I do feel sorry for it, and sorry for her kid, because it sucks to be in high school sometimes. it really does. and he got hit with flung shit (not literally).
But the patronizing, and the moralizing, and the judgement that I got? I fling that shit back and out. No.
BUT because I avoid conflict, even within myself, the anger splurted out at my kids last night.
“SHUT UP. I LOVE YOU BUT PLEASE SHUT UP.”
lots of fun at bedtime. guilt. anger. guilt. anger.
so I leave you with this:
a new pink sofa. free, by the side of the road, with a twin. small enough to haul around the house on a freelancing kind of day.
I’m slowly coming back into the world. I’m working each day and making absurd money in small bits of time. Its not enough bits yet, but this morning I made $100 in twenty minutes. So that math? You dig? shoot. And i’m not even a hooker.
I’m coming back into my intellect, with a little removal from the hectic of childcare and whatnots. I’m listening to a workshop that a woman named Alison Armstrong gave, on Audible. Its the first time I’ve spent so much time listening to something. Her website is called UnderstandMen, which cracks me the hell up. I have the fancy earphones which STRONGLY resemble earmuffs, so I walk around in my slippers on purpose so I can feel like some kind of Nordic Lodge Bunny. (that’s a thing, right?)

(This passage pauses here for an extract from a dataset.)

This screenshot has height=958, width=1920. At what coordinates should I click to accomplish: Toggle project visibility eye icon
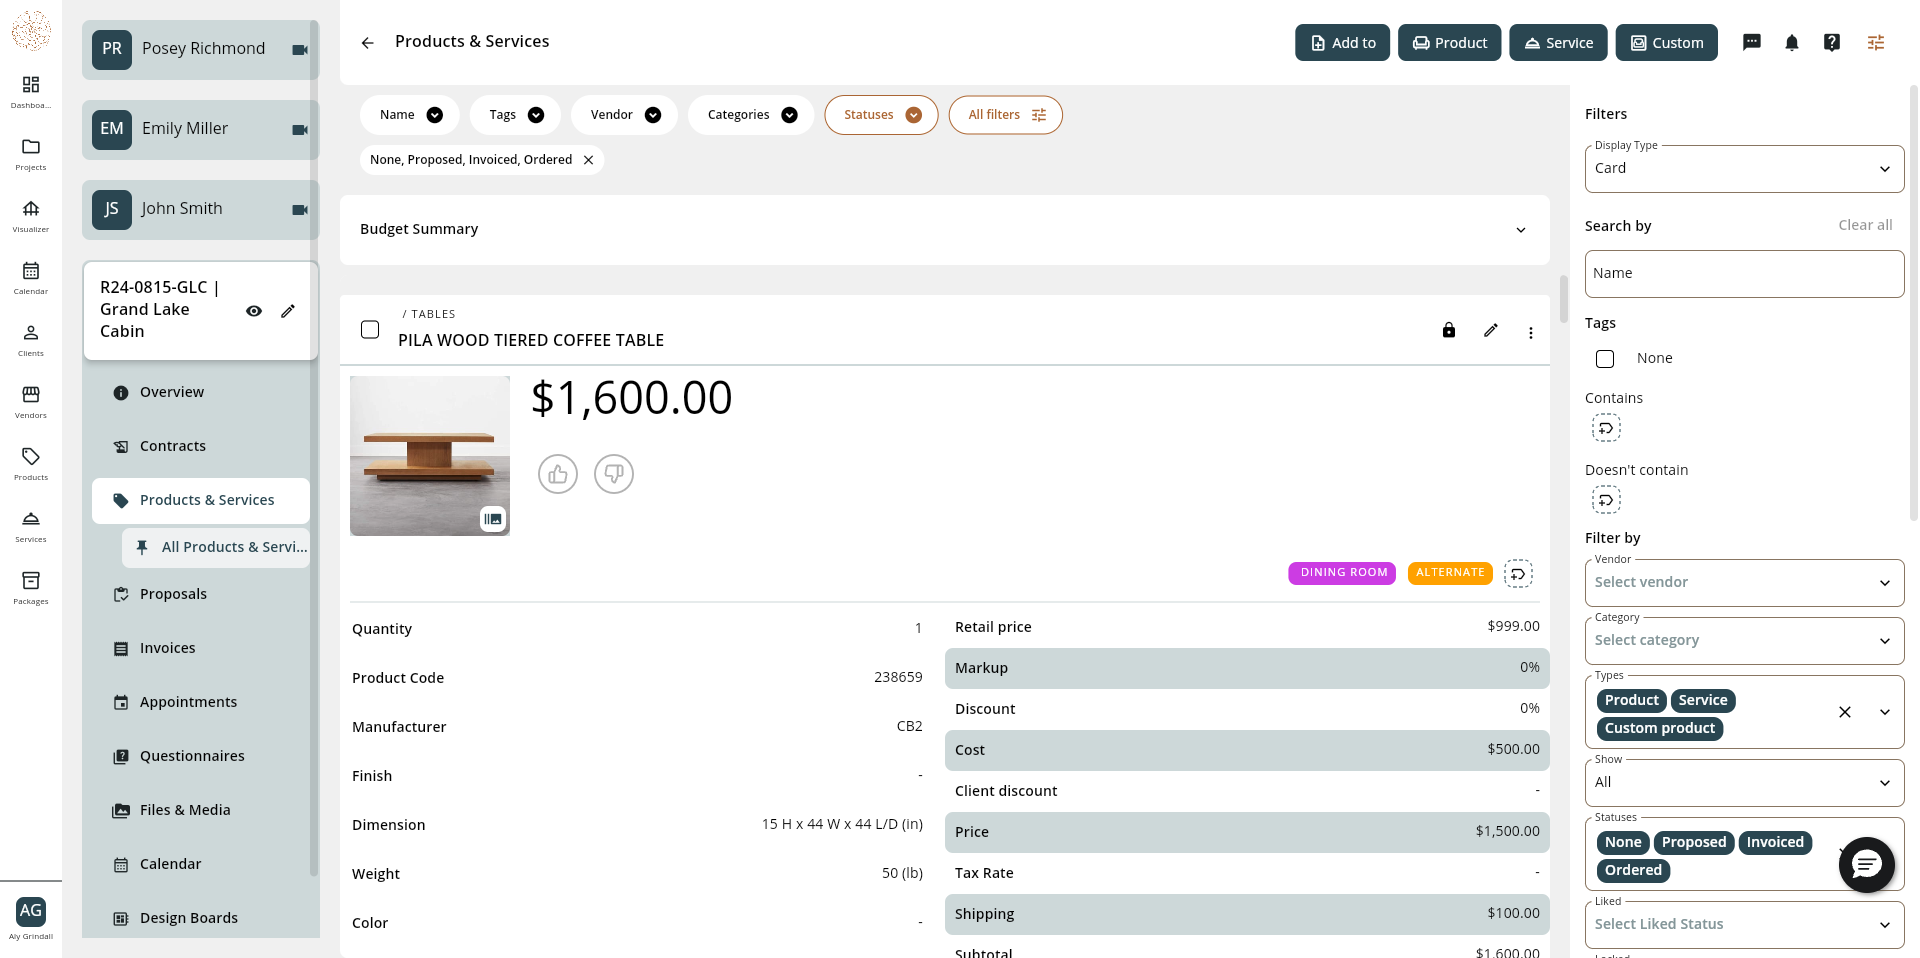pyautogui.click(x=254, y=311)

I’ve even felt my spirit stirring, as I tend my home in the tiniest of ways, here and there, attending to space in a seasonal transition. Tending, without rush, with a feeling of satisfaction at tiny change upon tiny change. And there is the light here. And I have a new painting on the wall that Jessica Kinsella painted, and its astonishing. I’ll try and photo it when the light is right. Maybe I’ll get it in here.
Today is my sister’s birthday. It is a fantastic day to be alive, all the more so because of a day we all remember for something else. It is a fantastic day to be alive.
Thank you, Shannon.
My heart is trying its damnedest to stir to full beat. My intellect and fear-based life experiences are getting in my way. But I’m trying to understand myself, and be gracious to myself, at least, more often than not. and, LM seems to be a very patient man. I’m trying so hard to allow myself to have faith in another person. Its way trickier than I thought it would be.